═════ Texte d'étude

D’abord, les États-Unis sont tenus de respecter leurs engagements de commerce international, y compris l'Accord de libre-échange Canada–États-Unis–Mexique (ACEUM). Pour changer les termes de ce « contrat » et imposer des tarifs douaniers plus élevés, Donald Trump doit invoquer une exception crédible, et son excuse de protéger « la sécurité nationale » ne passe tout simplement pas le test au sens de la loi, selon Mme Dufour.
Pour justifier son intervention, Donald Trump a eu recours à l’International Emergency Economic Powers Act, une loi vieille de plusieurs décennies qui confère au président des pouvoirs économiques étendus en cas d'urgence nationale. Aux yeux du président, l’urgence nationale est « la menace majeure que représentent les immigrants illégaux et les drogues mortelles qui tuent nos citoyens, y compris le fentanyl », a-t-il écrit sur son réseau Truth Social.
« En droit américain, je crois que si on apportait ce décret [sur les tarifs douaniers] devant un juge, il serait difficile de convaincre les autorités judiciaires qu’on est devant une crise nationale », estime Richard Ouellet, professeur de droit international commercial à l’Université Laval, lors d’une émission spéciale à RDI.
« Le décret américain, en termes juridiques, ne vaut pas le papier sur lequel il est écrit », affirme Richard Ouellet.
Pour cet expert, le décret de M. Trump « va à l'encontre même du principe de base de non-discrimination en commerce international, c’est-à-dire l’interdiction de discriminer les importations en fonction du pays d’où ils viennent. Ici, on vise le Canada et le Mexique. Ça ne peut pas être plus illégal que ça ».
Aussi, le président américain ne possède pas de preuves concrètes sur la « crise nationale » qu’il dit combattre à ses frontières, et encore moins sur la responsabilité qu’il allègue aux gouvernements canadien, mexicain et chinois, selon Mme Dufour, qui est aussi titulaire de la Chaire de recherche en droit du commerce durable, responsable et inclusif à l’Université d’Ottawa.
En vue de justifier son recours à l'International Emergency Economic Powers Act, Trump a signé le jour de son assermentation l'America First Trade Policy, une note « fourre-tout » qui ordonne à plusieurs départements américains d'examiner les politiques commerciales du pays, puis d’en faire rapport au président d'ici au 1er avril, explique la professeure Dufour.
Toutefois, le président n’a pas attendu le dépôt de ces rapports avant de frapper ses partenaires commerciaux de tarifs douaniers.

══════════

Consigne →
Citez intégralement le passage du texte sur les tarifs douaniers de Donald Trump, en partant de « Pour justifier son » et en allant jusqu'à « spéciale à RDI. ».

═════ Données enregistrées

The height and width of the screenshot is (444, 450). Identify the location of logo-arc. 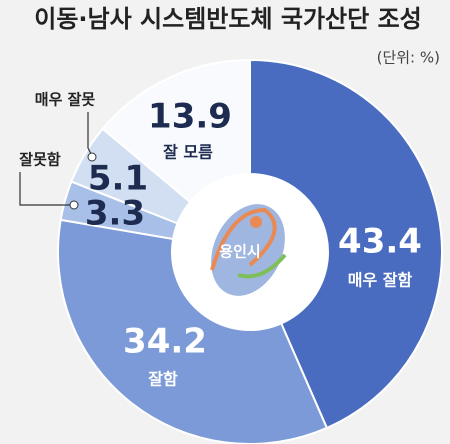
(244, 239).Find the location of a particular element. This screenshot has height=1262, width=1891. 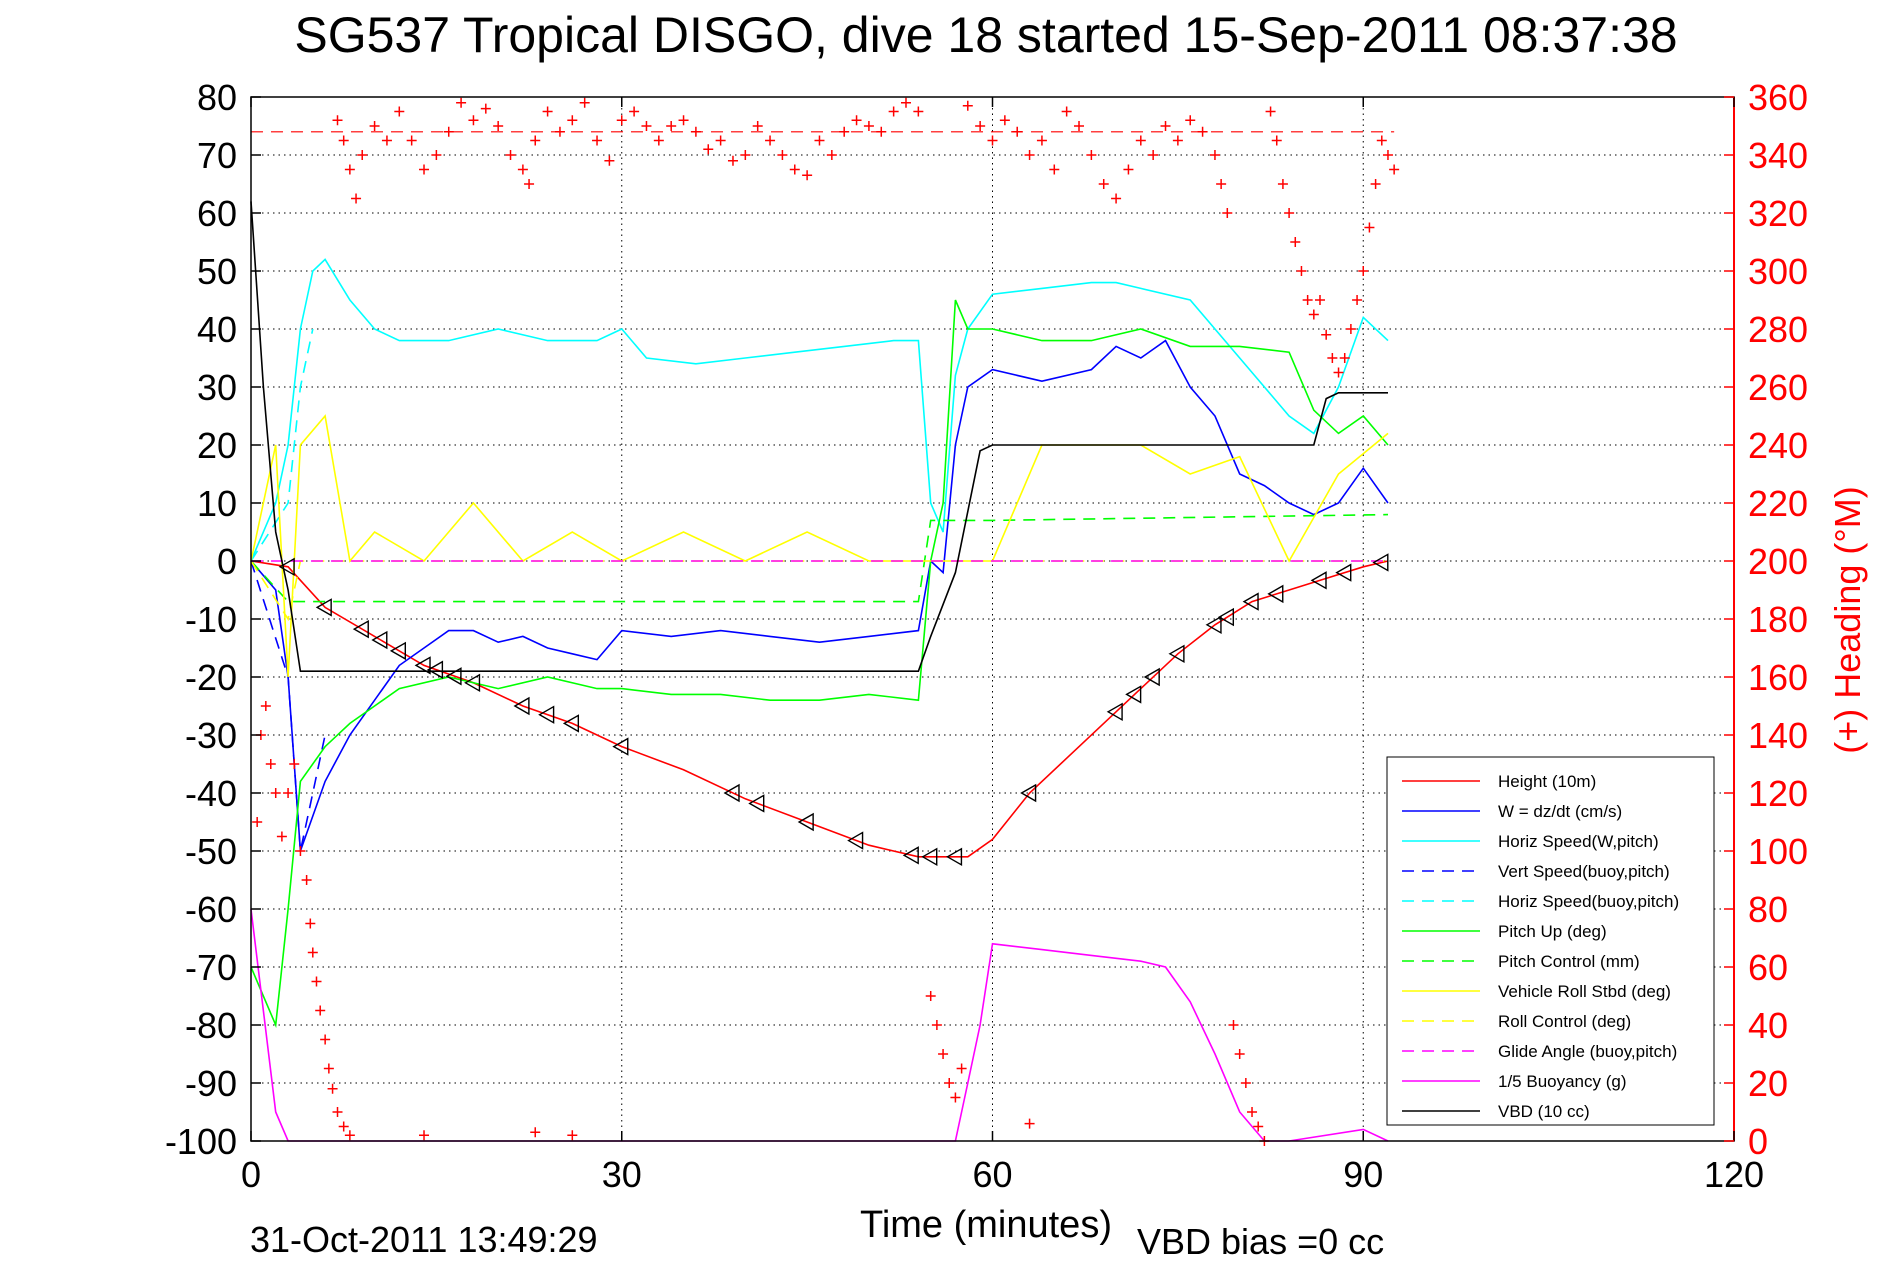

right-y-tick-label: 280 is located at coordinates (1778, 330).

══════════

Corrigé →
Pour justifier son intervention, Donald Trump a eu recours à l’International Emergency Economic Powers Act, une loi vieille de plusieurs décennies qui confère au président des pouvoirs économiques étendus en cas d'urgence nationale. Aux yeux du président, l’urgence nationale est « la menace majeure que représentent les immigrants illégaux et les drogues mortelles qui tuent nos citoyens, y compris le fentanyl », a-t-il écrit sur son réseau Truth Social.
« En droit américain, je crois que si on apportait ce décret [sur les tarifs douaniers] devant un juge, il serait difficile de convaincre les autorités judiciaires qu’on est devant une crise nationale », estime Richard Ouellet, professeur de droit international commercial à l’Université Laval, lors d’une émission spéciale à RDI.